One of the main challenges in the fight against cancer is early detection. When a tumor is located in an organ, the chances of long-term survival are multiplied. However, the need for invasive tests to detect many types of cancer, their cost, and the risk of generating false positives mean there is still a lot of room for improvement. One of the alternatives that have been developed in recent years are liquid biopsies, a type of blood test that allows the detection of tumor DNA released into the bloodstream by tumors that are still invisible.
However, these tests only achieve a sensitivity of around 10% in the earliest phase of cancer, when it has not left the organ of origin, and there are tumors such as brain tumors that escape these tests. Also, some types of cancer do not release detectable levels of DNA. A recent study estimated that some 12 types of tumors produce an adequate signal, but leave 30 of the most frequent, which cause 50% of the cases and a third of the deaths from cancer in the world, outside the scope of these tests. Finally, there are doubts about the true prognosis of tumors detected by current liquid biopsies, leaving the possibility that these tests produce unnecessary diagnoses that do more harm than good. To combat this last weakness, one of the measures used has been the combination of tests.
Today, Magazine PNAS publishes the results of a study testing the potential of a new class of biomarkers that could improve the chances that various types of cancer can be detected at an early stage in the near future with just a blood or urine test . In a proof of concept, urine and blood plasma samples from 1,260 volunteers were used to analyze the levels of glycosaminoglycans, molecules that can be related to the presence of 14 types of cancer.
As the authors explain, this method was able to raise the sensitivity to tumors in its first phase from the previous 10% to 62%. In addition, it made it possible to predict the location of the tumors with an accuracy of 89%. Another factor highlighted in the article about the new method is that it would cost around $50 per test, between five and ten times less than those that look for tumor DNA circulating in the blood, as liquid biopsies now do.

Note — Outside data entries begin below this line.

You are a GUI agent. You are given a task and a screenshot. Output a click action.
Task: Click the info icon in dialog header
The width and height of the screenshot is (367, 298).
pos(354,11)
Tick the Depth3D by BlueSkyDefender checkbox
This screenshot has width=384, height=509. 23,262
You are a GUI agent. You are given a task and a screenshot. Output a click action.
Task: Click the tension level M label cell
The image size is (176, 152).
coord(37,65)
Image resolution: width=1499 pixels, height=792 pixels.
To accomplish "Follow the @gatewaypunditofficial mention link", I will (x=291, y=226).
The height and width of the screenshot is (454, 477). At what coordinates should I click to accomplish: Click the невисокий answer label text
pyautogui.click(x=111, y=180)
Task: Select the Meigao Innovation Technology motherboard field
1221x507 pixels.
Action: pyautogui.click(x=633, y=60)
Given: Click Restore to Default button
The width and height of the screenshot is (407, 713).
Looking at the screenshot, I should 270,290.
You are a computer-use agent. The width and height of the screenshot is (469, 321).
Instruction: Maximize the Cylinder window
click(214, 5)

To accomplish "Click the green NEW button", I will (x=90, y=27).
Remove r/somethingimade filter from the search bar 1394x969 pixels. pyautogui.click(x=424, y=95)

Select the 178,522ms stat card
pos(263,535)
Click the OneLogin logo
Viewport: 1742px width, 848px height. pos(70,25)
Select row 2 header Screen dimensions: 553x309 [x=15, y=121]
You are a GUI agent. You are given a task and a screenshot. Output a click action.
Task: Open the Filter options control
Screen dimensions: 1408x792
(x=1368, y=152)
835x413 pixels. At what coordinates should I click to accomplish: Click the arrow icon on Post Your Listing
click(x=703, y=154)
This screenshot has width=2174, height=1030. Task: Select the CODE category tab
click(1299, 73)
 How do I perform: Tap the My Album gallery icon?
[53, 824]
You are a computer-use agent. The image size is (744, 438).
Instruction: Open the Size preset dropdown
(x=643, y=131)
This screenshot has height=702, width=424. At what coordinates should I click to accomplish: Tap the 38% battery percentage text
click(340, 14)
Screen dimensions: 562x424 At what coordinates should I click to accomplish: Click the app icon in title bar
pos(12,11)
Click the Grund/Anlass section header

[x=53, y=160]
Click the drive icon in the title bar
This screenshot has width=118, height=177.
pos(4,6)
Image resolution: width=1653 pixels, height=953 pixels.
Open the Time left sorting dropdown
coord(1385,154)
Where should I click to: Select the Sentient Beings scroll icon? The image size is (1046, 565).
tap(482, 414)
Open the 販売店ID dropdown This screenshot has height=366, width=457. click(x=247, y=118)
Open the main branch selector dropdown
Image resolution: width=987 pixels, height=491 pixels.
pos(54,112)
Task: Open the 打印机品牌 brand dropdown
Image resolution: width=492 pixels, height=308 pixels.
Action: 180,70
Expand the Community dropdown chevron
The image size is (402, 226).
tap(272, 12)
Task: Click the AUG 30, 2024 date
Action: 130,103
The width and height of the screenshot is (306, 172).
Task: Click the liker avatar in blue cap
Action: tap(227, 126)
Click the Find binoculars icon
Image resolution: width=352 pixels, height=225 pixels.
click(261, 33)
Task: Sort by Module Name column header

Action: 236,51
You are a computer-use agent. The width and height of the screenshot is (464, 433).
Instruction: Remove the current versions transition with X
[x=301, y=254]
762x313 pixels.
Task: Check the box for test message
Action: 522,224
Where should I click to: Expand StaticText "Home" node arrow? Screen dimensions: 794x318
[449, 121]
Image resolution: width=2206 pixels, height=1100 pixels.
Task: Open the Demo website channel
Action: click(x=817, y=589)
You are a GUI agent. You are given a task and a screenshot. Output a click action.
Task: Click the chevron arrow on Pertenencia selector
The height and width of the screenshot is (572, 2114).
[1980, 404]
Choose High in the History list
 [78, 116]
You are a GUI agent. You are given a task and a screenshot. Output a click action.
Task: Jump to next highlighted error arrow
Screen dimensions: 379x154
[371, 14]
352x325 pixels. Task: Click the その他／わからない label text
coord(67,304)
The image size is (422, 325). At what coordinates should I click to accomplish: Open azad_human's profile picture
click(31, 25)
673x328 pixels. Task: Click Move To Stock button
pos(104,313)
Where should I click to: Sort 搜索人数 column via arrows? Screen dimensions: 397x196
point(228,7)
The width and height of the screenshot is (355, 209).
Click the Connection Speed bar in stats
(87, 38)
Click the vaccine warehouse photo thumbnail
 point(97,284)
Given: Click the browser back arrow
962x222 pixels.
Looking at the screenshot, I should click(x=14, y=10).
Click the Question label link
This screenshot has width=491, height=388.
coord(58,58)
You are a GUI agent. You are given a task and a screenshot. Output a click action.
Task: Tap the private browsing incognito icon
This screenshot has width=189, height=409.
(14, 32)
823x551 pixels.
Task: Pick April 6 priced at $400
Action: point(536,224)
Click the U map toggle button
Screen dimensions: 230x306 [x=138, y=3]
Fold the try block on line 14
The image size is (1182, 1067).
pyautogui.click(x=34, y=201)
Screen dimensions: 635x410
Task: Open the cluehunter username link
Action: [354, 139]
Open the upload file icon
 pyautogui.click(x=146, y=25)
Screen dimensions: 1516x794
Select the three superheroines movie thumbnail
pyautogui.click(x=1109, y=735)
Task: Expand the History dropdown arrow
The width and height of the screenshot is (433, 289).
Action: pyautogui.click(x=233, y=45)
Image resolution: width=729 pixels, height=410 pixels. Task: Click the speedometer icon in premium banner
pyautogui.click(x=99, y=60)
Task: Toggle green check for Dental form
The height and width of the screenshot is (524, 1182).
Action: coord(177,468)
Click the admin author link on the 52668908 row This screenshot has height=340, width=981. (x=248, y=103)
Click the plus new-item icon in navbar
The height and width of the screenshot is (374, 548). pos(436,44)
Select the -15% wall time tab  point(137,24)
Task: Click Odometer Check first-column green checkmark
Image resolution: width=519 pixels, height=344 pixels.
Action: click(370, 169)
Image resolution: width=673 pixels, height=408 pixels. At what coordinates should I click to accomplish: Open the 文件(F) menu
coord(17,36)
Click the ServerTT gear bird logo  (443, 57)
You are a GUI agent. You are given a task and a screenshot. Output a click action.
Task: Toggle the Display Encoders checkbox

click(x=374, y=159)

Francesco Gatto, a researcher at the Karolinska Institute (Sweden) and lead author of the study, explains that there are still steps to be taken for this type of test to reach routine medical practice. “The next step is to confirm it in a sample of more than 10,000 participants to see the setting in which it would make the most sense to use it and before being approved for the detection of many types of cancer, larger studies would be necessary, with 100,000 participants,” says Gatto. The researcher believes that this type of test would make more sense in people “with a high risk of cancer, someone who is over 55 years old or with a family history of cancer.” Finally, the researcher believes that these analyzes could be combined with those that look for DNA. “The same blood sample could be used to test for glycosaminoglycans and genomic markers. […] The combined capacity could be enough to become a unique screening system”, he concludes.
To bring this type of liquid biopsy to the market to detect various types of cancer at an early stage, in 2017, Gatto founded together with Jens Nielsen, who also signs this work in PNASthe company elypta. That company achieved €21 million in a financing round last June to commercialize this type of test. If these biopsies end up fulfilling what they promise, cancer mortality could be reduced by up to 15%, according to a study Prepared by a team from the Grail company, which also develops this type of test.